Example of using python to batch read word documents and organize key information into excel sheets

goal

A computer interest group was recently formed in the lab

Initiative to document and share more of your problem-solving experience

It's like blogging at CSDN.

Although just starting out

However, considering that more and more information will be recorded later on this type of experience

That's why it's important to get the template design right at the beginning (as shown below)

python批量读取word,整理关键信息到excel

Facilitate the creation of electronic databases at a later stage

This allows others to quickly search for relevant records

They say, "Life is short. I use python."

So it was decided to extract the header information from the docx document using python

Then update the information into an xls spreadsheet like the following (just po the results)

python批量读取word,整理关键信息到excel

And clicking on the file path can directly open the corresponding file (including hyperlinks)

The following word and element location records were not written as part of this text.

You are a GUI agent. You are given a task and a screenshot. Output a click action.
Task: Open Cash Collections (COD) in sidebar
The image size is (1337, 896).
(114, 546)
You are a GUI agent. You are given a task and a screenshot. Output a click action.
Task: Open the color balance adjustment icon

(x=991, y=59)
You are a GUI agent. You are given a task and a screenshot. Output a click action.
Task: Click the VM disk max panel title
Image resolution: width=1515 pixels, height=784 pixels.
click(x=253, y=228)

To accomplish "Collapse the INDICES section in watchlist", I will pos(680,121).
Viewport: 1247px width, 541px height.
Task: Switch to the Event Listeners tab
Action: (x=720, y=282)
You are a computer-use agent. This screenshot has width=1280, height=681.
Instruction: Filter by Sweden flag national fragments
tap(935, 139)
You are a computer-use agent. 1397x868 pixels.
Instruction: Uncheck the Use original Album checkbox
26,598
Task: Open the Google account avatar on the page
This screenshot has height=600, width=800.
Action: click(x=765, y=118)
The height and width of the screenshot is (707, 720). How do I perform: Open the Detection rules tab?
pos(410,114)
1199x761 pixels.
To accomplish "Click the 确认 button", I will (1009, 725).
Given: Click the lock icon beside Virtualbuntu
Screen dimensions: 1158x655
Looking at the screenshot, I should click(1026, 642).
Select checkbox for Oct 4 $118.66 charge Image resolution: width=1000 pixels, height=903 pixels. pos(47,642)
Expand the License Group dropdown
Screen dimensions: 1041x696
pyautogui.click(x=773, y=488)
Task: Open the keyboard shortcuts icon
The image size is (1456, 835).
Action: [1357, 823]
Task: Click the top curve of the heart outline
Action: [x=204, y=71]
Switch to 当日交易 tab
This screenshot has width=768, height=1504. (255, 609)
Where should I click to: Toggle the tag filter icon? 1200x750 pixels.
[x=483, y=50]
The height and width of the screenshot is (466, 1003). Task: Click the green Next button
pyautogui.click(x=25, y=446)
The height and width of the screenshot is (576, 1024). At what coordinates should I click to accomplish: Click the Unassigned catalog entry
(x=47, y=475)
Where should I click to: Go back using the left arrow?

python批量读取word,整理关键信息到excel

code implementation

1. Capture header information from docx files

# -*- coding:utf-8 -*-
 
# This program scans docx files in Log and returns basic information
 
import docx
from docx import Document
 
test_d = '.. /log/sublime building an IDE for python.docx'
 
def docxInfo(addr):
 document = Document(addr)
 
 info = {'title':[],
 'keywords':[],
 'author':[],
 'date':[],
 'question':[]}
 
 lines = [0 for i in range(len())]
 k = 0
 for paragraph in :
 lines[k] = 
 k = k+1
 
 index = [0 for i in range(5)]
 k = 0
 for line in lines:
 if ('Title'):
 index[0] = k
 if ('Keywords'):
 index[1] = k
 if ('The Author'):
 index[2] = k
 if ('Date'):
 index[3] = k
 if ('Description of the problem'):
 index[4] = k
 k = k+1
 
 info['title'] = lines[index[0]+1]
 
 keywords = []
 for line in lines[index[1]+1:index[2]]:
 (line)
 info['keywords'] = keywords
 
 info['author'] = lines[index[2]+1]
 
 info['date'] = lines[index[3]+1]
 
 info['question'] = lines[index[4]+1]
 
 return info
 
if __name__ == '__main__':
 print(docxInfo(test_d))

2. Traversing the log folder for information updates

# -*- coding:utf-8 -*-
 
# This program can batch scan the files in the log, if you come across docx documents.
# Then call readfile() to extract the document information and save it to the digger.
# Log list.xls for quick retrieval at a later stage.
 
import os,datetime
import time
import xlrd
from xlrd import xldate_as_tuple
import xlwt
from readfile import docxInfo
from  import copy
 
# Open the log list to read the update date of the most recent record.
memo_d = '.. /log/digger log list.xls'
memo = xlrd.open_workbook(memo_d) #Read excel
sheet0 = memo.sheet_by_index(0) #Read the 1st table
memo_date = sheet0.col_values(5) #Read column 5
memo_n = len(memo_date) # Remove the title
if memo_n>0:
 xlsx_date = memo_date[memo_n-1] # Read the date of the last record.
 latest_date = sheet0.cell_value(memo_n-1,5)
 # Return timestamp
 
# Create a new xlsx
memo_new = copy(memo)
sheet1 = memo_new.get_sheet(0)
 
# Rebuild hyperlinks
hyperlinks = sheet0.col_values(6) # xlrd also reads text, causing hyperlinks to be lost.
k = 1
n_hyperlink = len(hyperlinks)
for k in range(n_hyperlink):
 link = 'HYPERLINK("%s";"%s")' %(hyperlinks[k],hyperlinks[k])
 (k,6,(link))
 k = k+1
 
 
# Determine the file suffix
def endWith(s,*endstring):
 array = map(,endstring)
 if True in array:
  return True
 else:
  return False
 
# Traverse the log folder and query
log_d = '../log'
logFiles = (log_d)
for file in logFiles:
 if endWith(file,'.docx'):
 timestamp = (log_d+'/'+file)
 if timestamp>latest_date:
 info = docxInfo(log_d+'/'+file)
 (memo_n,0,info['title'])
 keywords_text = ','.join(info['keywords'])
 (memo_n,1,keywords_text)
 (memo_n,2,info['author'])
 (memo_n,3,info['date'])
 (memo_n,4,info['question'])
 # Get the current time
 time_now = () # Floating point values, accurate to milliseconds
 (memo_n,5, time_now)
 link = 'HYPERLINK("%s";"%s")' %(file,file)
 (memo_n,6,(link))
 memo_n = memo_n+1
(memo_d)
memo_new.save(memo_d)
print('memo was updated!')

In fact, there are some better modules for operating spreadsheets, such as panda, xlsxwriter, openpyxl and so on. However, the above code has been basically able to achieve the function, and research dog after all, not so much time to write code to do debugging, so later have time to update it!

a thank-you note

Borrowed heavily from the various experiences of the greats in the CSDN forums in the process!!!!